═════ RECORD SET ═════
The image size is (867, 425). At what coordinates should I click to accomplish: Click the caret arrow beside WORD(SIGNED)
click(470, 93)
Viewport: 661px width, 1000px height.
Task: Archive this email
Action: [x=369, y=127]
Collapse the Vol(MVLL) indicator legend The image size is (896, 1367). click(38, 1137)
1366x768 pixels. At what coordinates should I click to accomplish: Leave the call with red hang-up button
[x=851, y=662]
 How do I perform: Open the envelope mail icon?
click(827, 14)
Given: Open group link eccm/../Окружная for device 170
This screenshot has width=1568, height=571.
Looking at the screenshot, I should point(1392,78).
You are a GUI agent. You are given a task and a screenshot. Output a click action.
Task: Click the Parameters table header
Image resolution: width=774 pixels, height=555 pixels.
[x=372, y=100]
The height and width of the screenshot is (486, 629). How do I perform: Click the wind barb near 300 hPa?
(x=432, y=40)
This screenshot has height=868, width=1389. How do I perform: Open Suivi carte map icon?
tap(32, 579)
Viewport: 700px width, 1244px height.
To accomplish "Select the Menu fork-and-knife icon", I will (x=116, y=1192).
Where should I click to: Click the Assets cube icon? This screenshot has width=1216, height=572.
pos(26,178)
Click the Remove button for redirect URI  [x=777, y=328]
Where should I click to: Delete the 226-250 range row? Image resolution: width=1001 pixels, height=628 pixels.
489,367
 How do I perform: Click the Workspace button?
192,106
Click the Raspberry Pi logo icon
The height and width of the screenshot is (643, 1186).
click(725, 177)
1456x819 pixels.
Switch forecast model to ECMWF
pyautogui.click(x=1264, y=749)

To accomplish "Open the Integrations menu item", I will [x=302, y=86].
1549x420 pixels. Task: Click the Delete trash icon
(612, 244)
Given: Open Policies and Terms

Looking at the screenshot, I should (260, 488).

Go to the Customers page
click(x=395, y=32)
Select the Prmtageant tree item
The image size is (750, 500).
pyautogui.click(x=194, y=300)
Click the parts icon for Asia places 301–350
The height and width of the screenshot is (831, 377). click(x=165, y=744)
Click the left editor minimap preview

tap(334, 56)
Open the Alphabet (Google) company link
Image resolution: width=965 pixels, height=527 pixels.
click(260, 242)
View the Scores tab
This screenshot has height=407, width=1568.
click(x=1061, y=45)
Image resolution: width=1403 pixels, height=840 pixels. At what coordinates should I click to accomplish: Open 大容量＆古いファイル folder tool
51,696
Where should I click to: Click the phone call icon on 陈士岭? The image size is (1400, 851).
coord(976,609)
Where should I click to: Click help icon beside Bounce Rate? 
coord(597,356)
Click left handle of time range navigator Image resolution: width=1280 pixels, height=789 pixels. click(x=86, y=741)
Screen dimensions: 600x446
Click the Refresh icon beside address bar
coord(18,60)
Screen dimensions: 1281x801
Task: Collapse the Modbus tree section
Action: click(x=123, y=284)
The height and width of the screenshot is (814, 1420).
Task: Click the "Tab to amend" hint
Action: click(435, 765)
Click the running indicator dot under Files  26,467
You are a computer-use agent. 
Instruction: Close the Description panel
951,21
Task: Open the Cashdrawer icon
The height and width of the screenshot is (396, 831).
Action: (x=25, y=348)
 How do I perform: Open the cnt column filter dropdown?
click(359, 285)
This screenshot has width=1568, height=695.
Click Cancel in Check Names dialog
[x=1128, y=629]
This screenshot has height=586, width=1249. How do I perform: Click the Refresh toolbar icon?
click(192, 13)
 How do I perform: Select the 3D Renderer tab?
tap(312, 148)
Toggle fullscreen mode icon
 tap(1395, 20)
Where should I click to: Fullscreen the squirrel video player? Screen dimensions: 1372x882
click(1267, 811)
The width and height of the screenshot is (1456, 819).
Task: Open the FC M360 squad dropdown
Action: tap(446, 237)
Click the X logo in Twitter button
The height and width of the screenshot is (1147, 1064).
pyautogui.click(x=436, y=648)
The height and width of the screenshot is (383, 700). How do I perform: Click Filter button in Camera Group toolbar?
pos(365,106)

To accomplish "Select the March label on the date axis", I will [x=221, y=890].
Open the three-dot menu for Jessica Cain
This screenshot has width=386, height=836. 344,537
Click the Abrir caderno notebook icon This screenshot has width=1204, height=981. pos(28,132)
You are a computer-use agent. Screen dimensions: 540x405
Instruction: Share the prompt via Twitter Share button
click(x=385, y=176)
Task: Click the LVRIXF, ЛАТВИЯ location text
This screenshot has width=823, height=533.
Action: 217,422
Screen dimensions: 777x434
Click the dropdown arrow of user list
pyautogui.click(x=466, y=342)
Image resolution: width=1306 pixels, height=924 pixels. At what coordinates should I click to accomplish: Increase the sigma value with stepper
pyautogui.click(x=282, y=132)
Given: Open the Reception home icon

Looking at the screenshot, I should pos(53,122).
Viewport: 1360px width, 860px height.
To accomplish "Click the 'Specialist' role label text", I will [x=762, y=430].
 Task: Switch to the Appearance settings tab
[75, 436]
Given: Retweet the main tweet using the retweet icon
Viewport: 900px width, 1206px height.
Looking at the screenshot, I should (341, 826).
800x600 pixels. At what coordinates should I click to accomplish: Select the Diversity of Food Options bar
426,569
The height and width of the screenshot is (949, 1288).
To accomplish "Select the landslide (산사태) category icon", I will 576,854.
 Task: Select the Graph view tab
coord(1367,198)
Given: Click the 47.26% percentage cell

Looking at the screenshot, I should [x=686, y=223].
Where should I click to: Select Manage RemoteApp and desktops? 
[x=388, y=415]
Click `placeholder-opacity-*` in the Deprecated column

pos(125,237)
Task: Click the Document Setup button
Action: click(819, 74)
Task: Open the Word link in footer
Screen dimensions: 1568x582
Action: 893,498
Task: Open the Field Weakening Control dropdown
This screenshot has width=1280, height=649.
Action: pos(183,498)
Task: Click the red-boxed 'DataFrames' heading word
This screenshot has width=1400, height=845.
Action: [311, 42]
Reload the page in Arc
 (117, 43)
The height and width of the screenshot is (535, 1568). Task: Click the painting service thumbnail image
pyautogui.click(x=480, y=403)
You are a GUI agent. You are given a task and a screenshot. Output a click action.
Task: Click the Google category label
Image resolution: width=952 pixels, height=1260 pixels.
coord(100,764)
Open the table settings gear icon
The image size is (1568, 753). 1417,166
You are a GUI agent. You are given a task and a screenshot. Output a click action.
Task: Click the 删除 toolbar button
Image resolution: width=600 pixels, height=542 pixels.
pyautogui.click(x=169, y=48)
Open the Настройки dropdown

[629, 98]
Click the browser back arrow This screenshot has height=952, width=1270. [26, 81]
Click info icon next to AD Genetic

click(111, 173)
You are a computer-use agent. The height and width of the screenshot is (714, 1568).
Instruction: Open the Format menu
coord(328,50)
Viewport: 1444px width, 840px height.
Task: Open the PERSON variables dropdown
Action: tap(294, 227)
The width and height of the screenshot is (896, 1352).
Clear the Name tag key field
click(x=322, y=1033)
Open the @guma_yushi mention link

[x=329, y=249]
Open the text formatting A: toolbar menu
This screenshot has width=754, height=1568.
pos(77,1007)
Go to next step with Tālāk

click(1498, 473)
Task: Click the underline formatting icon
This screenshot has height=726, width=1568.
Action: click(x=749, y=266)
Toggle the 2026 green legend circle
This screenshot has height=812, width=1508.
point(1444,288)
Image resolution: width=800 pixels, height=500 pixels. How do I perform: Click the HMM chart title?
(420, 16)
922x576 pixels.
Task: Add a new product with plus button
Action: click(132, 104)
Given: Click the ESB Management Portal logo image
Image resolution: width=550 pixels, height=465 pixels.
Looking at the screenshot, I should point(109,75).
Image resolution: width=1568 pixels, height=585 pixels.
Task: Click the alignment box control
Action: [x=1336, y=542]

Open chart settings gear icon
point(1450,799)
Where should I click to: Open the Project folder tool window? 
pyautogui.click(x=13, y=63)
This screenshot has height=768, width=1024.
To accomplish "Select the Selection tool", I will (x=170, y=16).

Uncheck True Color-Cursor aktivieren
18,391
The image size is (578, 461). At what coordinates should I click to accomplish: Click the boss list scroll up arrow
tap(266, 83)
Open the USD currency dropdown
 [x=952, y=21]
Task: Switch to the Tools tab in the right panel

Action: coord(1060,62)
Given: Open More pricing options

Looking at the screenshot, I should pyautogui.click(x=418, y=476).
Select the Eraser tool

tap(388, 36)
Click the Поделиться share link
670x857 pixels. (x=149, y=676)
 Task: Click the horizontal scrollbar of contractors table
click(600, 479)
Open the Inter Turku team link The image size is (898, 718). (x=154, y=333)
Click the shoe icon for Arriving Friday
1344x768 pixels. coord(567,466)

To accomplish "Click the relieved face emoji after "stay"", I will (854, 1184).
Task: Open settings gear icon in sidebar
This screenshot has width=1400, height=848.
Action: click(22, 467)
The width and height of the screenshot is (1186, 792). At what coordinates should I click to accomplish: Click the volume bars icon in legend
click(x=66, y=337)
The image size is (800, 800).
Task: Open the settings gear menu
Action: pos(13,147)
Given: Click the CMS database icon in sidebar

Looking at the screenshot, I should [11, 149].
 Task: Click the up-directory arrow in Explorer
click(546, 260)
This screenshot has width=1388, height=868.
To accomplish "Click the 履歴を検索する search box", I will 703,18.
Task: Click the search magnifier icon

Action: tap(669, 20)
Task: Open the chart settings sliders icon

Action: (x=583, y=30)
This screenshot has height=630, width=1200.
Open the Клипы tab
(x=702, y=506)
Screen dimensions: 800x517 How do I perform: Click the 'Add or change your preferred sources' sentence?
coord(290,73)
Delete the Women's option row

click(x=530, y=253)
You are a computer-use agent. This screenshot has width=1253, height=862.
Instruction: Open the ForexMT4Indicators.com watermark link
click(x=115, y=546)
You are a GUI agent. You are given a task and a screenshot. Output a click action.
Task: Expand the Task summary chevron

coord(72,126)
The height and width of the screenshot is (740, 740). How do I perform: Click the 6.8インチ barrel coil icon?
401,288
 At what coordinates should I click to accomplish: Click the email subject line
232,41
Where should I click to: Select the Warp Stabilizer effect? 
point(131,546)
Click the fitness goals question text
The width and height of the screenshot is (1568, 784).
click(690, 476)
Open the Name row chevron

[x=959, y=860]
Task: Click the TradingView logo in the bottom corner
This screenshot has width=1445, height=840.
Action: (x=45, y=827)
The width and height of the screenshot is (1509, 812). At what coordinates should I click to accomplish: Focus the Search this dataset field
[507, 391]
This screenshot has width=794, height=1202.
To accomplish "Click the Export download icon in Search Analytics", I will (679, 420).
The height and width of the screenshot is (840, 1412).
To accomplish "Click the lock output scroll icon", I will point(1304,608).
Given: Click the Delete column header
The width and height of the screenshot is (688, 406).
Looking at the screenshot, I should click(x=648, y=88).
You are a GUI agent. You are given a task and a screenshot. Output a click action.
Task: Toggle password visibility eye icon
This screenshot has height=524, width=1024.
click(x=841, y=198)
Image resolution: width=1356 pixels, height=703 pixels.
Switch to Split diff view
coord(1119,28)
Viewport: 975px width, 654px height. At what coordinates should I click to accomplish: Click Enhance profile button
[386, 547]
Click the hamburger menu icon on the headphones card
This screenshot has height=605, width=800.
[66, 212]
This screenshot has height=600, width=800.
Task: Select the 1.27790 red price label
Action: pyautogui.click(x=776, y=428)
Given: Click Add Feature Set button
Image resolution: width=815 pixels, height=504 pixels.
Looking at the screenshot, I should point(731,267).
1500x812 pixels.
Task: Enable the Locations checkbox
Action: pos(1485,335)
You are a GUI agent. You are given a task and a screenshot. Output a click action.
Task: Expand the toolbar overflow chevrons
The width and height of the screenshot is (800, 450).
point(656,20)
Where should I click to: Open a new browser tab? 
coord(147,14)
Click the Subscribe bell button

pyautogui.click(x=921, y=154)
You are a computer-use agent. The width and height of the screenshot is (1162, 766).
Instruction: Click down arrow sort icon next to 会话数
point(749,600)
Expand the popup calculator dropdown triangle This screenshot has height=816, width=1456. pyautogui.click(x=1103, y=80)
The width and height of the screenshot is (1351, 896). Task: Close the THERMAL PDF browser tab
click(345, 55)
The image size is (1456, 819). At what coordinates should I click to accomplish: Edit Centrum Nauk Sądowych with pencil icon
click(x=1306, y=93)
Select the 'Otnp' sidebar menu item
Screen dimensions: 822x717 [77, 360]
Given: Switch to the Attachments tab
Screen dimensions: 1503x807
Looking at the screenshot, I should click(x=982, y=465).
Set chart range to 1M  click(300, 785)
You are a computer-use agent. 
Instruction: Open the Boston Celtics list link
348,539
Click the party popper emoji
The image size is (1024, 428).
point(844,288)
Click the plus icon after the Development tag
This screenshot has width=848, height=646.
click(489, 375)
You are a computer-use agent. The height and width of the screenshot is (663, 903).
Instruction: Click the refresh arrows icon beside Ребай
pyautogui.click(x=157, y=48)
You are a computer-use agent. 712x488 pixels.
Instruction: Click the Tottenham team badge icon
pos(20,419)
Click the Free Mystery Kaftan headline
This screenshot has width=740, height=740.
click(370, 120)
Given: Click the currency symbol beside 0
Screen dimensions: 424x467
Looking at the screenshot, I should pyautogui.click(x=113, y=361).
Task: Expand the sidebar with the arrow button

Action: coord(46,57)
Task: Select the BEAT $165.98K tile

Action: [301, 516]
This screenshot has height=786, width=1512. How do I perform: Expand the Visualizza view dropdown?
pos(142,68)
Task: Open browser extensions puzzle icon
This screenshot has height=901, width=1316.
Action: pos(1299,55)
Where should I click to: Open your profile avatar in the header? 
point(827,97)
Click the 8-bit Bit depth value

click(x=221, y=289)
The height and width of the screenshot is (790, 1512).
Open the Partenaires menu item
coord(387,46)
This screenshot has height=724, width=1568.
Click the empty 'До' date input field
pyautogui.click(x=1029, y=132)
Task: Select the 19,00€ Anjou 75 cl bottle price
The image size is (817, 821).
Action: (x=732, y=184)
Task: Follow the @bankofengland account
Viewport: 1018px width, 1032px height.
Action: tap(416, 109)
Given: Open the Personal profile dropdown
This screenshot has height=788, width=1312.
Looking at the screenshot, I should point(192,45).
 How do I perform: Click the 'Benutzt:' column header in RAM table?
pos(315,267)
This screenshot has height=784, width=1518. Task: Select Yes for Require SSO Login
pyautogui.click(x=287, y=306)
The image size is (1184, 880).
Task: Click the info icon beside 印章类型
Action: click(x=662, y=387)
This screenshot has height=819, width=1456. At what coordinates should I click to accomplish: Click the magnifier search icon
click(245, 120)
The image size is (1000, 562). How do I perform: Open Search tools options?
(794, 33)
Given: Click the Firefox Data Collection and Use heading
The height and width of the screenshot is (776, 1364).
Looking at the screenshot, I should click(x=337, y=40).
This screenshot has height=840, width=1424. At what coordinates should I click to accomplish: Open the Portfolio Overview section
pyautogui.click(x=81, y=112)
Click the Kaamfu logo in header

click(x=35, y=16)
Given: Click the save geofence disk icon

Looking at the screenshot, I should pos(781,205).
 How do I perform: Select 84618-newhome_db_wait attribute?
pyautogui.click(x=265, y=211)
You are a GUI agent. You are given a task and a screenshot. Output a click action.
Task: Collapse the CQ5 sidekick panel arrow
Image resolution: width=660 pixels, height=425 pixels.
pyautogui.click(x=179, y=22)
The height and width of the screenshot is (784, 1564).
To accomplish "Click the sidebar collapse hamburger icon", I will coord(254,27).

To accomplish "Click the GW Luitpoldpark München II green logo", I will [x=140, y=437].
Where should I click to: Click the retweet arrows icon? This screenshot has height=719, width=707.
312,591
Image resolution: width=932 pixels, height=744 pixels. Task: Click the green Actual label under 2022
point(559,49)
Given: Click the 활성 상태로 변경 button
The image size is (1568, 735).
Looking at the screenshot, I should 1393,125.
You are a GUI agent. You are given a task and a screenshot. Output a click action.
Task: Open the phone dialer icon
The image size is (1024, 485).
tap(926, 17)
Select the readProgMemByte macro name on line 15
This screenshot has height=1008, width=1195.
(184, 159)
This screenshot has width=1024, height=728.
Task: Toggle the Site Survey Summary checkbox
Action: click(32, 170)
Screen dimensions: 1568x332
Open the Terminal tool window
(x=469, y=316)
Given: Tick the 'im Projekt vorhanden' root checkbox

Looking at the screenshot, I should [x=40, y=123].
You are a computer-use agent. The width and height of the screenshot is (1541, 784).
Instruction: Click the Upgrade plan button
═════
_WHAT THE EXERCISE ASKS:_
Reproduce verbatim the data from the line containing "Given: Click the CMS database icon in sidebar" through the line containing "coord(72,126)", both inclusive.

_RESULT OF THE EXERCISE:_
Given: Click the CMS database icon in sidebar

Looking at the screenshot, I should [11, 149].
 Task: Click the up-directory arrow in Explorer
click(546, 260)
This screenshot has width=1388, height=868.
To accomplish "Click the 履歴を検索する search box", I will 703,18.
Task: Click the search magnifier icon

Action: tap(669, 20)
Task: Open the chart settings sliders icon

Action: (x=583, y=30)
This screenshot has height=630, width=1200.
Open the Клипы tab
(x=702, y=506)
Screen dimensions: 800x517 How do I perform: Click the 'Add or change your preferred sources' sentence?
coord(290,73)
Delete the Women's option row

click(x=530, y=253)
You are a computer-use agent. This screenshot has width=1253, height=862.
Instruction: Open the ForexMT4Indicators.com watermark link
click(x=115, y=546)
You are a GUI agent. You are given a task and a screenshot. Output a click action.
Task: Expand the Task summary chevron

coord(72,126)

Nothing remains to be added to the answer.